Power Snooker(!) is snooker for people who are too busy for snooker. But what if you are too busy to even find out? Instead of watching tonight's inaugural event, simply take this quiz - sorry, I mean this Power Quiz! - to decide if Power Snooker(!) is the sport for you. Please note: this page will explode if you do not answer questions within 20 seconds.
What did you have for breakfast today?
a) Prunes, with prune juice.
b) Cornflakes, with sugar.
c) Sugar, with cornflakes.
How long is your attention span?
a) I will sit through anything, no matter how dull, for fear of being labelled a flibbertigibbet.
b) Long enough, thanks.
c) Sorry, what was the question again?
Imagine a glass of ice-cold cola. What are you thinking?
a) No thanks. Not with my prostate.
b) Yes, the occasional glass of cola is very nice.
c) Cola? Gimme a hit. I need a hit, baby. Just gimme that sweet cola kiss, man, I'm twitchin'.
What is Ritalin?
a) Wasn't she a singer during the war? Of course, it was proper music back then, not like that noise they listen to nowadays.

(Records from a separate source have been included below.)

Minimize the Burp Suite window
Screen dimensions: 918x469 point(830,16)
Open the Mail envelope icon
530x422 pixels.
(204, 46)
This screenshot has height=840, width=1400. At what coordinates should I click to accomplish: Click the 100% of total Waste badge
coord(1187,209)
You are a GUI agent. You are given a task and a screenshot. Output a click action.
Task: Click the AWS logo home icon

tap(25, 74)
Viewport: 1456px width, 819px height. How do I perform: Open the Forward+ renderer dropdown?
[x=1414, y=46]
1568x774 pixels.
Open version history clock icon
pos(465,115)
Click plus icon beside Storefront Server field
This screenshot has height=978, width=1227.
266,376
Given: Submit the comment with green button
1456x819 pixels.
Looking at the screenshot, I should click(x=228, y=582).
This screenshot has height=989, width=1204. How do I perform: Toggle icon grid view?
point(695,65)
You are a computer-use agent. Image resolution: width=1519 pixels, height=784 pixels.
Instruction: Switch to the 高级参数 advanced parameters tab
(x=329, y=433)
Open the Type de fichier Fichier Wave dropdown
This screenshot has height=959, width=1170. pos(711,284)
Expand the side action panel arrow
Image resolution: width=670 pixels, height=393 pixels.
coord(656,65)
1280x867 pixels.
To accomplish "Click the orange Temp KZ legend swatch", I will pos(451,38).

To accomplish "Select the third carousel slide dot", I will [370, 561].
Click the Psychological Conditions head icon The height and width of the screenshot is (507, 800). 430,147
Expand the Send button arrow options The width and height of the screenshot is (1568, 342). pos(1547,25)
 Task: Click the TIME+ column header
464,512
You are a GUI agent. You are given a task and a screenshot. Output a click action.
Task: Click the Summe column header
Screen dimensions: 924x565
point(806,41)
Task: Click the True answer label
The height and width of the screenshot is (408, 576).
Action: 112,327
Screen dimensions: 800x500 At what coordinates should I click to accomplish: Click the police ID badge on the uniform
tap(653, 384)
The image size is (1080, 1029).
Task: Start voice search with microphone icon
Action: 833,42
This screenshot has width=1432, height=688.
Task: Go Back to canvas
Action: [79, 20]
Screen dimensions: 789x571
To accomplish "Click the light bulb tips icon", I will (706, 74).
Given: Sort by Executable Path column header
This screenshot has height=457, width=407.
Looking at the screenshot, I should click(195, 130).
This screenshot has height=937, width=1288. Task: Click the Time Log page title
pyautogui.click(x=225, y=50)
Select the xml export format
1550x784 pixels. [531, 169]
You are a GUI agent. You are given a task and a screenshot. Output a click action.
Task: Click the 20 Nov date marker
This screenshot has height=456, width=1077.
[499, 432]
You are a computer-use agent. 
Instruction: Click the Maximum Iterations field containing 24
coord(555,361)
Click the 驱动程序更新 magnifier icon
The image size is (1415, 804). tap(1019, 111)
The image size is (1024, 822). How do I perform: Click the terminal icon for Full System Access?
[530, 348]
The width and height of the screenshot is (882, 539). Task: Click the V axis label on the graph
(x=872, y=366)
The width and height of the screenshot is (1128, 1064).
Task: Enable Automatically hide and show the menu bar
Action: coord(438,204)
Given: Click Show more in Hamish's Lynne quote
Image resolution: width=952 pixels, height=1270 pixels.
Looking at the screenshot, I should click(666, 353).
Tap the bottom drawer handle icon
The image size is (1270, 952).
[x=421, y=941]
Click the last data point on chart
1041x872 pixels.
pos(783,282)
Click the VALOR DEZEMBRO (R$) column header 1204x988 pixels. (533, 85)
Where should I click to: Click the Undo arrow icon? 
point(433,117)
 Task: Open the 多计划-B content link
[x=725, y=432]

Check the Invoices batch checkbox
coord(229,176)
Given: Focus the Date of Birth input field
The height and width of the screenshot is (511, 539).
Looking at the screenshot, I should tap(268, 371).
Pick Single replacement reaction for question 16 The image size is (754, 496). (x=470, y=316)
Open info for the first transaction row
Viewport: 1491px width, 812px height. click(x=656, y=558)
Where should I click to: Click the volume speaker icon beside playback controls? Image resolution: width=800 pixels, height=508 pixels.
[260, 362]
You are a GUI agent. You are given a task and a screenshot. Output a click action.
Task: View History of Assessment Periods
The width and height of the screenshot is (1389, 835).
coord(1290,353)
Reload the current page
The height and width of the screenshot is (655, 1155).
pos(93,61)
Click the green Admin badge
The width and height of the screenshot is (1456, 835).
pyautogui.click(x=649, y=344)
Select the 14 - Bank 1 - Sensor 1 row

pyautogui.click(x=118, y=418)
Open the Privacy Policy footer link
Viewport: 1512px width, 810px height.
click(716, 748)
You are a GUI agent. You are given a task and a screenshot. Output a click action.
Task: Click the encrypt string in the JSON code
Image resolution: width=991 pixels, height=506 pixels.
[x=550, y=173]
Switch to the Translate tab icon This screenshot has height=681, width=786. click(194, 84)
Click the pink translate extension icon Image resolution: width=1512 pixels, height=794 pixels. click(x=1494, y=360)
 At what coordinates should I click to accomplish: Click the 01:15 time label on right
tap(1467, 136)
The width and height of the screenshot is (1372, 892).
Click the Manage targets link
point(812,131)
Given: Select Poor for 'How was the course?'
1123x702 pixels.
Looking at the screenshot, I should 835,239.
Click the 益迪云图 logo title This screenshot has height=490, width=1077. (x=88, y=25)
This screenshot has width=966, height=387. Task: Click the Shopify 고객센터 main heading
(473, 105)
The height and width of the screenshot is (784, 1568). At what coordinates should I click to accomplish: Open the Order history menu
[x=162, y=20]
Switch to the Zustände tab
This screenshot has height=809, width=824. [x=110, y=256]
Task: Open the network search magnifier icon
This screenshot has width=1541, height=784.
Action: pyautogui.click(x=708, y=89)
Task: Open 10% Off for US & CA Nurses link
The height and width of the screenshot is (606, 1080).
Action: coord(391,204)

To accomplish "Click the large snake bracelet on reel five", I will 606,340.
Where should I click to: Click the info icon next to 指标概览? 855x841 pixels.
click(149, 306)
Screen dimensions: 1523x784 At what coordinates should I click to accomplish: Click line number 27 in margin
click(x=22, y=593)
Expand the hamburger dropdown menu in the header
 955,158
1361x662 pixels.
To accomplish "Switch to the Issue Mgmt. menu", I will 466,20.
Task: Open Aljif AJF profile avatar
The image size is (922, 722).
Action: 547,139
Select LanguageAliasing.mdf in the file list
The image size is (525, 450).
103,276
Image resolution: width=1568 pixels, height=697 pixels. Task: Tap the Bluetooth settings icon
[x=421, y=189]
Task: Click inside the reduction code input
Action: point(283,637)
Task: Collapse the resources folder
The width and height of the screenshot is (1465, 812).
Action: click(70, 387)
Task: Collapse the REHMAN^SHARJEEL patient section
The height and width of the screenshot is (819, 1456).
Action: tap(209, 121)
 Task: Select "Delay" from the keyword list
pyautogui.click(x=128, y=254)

b) A drug used to treat hyperactivity in children.
c) Mom calls them my "Calm Down Candies".
How did you score?
Mostly As: You are likely to be a snooker traditionalist. You probably got upset when players started wearing coloured waistcoats and entering the arena to their own music. Do not attempt to watch Power Snooker(!) without first seeking medical advice.
Mostly Bs: As a sane adult, you can probably watch Power Snooker(!) without needing to breathe into a paper bag and think of Stephen Hendry. You will conclude that it is a bit of silly fun which could never replace the traditional game.
Mostly Cs: Congratulations! You are in the target audience for Power Snooker(!) Sadly, you will never know this because too many words make your head hurt, so there is no way you reached the end of this article.